I have got on top of the rot, with just a couple of brake rods to fabricate as the adjusting threads are locked solid.
There are 500 hours on it,I changed out all fluids, and generally gave it some well deserved tlc.
In its new life it runs a bearcat chipper, flail mower, topping mower, rotavator and a back blade.
I'm intending to fabricate a log splitter to go on the 3point this winter too.


----------



## willys55 (Oct 13, 2016)

Nice machine, love the cab.


P.S. I enlarged the photo for you.


----------



## geoff l (Oct 10, 2017)

Thank you Willy.


----------



## pogobill (Jan 31, 2012)

Looks like a very handy tractor, and cleaned up real nice. You are going to enjoy doing chores, especially with the cab!


----------



## geoff l (Oct 10, 2017)

Thank you Bill, I still have a little more to do, but it's work in progress, and I must confess to really enjoying working the little machine.
I have owned a Ferguson T20, and BMC mini tractor in the past, I do find the cab a big asset in avoiding dust, and obviously keeping dry and warm,it is fitted with a heater and fan.


----------



## Thomas (Nov 1, 2006)

Also like the cab,you got one hard work beast there...little TLC goes l o n g ways.


----------



## geoff l (Oct 10, 2017)

Thank you Thomas, it is a useful little machine, I need to do something to improve stability on side slopes, the cab does not help in this regard but is an asset none the less.
Buying wheel weights is an expensive option, I will look into casting concrete with chicken mesh to reinforce, or good old tyre fill,which offers the best stability but can't be easily as easily removed as the weights.hmm.


----------



## Thomas (Nov 1, 2006)

How much ballast weight do you think you need?


----------



## geoff l (Oct 10, 2017)

I'm not really sure Thomas, but was considering half filling the rear tyres and seeing how that works, though I'm open to advice and have been watching threads on the subject.
I only had a tilt moment once, but it was a surprise to me how easily things can go wrong.
The vast majority of my work is on relatively level ground, I just have a couple of slopes I have to mow which can only be accessed as a side slope, maybe I ought to just use a walk behind for that strip.


----------



## Diwali (Dec 26, 2015)

Looks like you have a really useful machine there and in good nick.

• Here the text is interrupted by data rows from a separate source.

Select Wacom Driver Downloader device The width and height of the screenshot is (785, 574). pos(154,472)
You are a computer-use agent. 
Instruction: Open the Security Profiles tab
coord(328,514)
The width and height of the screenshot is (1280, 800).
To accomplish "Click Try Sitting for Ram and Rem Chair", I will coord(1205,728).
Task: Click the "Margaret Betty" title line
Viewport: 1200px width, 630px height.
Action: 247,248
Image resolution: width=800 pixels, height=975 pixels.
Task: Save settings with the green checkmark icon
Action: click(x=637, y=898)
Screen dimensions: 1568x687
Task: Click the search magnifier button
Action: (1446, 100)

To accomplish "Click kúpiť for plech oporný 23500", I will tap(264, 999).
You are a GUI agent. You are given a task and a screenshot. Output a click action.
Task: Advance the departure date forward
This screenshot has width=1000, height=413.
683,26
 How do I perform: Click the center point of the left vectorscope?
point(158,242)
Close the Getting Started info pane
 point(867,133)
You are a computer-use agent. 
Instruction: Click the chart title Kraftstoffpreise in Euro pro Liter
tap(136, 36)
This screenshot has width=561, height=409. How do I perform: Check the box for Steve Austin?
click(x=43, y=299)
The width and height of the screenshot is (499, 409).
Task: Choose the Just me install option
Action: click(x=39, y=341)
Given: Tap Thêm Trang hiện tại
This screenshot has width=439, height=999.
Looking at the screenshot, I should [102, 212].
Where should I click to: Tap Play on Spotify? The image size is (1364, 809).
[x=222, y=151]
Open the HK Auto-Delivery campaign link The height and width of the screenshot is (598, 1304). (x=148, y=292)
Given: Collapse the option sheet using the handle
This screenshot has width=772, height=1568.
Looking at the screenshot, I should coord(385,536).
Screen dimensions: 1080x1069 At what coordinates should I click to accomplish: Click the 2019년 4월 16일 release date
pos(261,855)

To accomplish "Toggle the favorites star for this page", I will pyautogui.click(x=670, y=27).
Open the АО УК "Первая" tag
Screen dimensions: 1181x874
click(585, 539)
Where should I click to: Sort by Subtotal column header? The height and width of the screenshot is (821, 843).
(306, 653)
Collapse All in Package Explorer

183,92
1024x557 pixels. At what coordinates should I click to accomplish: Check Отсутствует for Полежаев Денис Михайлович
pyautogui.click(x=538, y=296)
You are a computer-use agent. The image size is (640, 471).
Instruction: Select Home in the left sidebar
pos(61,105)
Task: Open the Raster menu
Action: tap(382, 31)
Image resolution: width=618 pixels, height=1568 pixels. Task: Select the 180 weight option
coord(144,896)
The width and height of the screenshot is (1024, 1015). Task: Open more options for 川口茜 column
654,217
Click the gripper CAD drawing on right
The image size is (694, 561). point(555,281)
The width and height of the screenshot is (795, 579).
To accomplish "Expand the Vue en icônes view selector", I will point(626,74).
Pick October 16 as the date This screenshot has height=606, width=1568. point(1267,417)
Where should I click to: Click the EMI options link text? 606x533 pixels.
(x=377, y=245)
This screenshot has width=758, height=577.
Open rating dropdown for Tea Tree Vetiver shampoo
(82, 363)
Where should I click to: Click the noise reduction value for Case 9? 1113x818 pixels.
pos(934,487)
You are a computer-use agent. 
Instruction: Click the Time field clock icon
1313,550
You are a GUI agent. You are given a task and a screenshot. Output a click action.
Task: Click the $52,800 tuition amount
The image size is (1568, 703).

Sensible size too. I love my Case but it's too big and cumbersome for quick jobs. 
Even though I'm in Wales (famous for hills and mountains) I don't have any significant slopes to worry about. Anglesey is relatively flat! 
Looking forward to seeing some more pics of your equipment


----------



## geoff l (Oct 10, 2017)

I shall get some posted up.


----------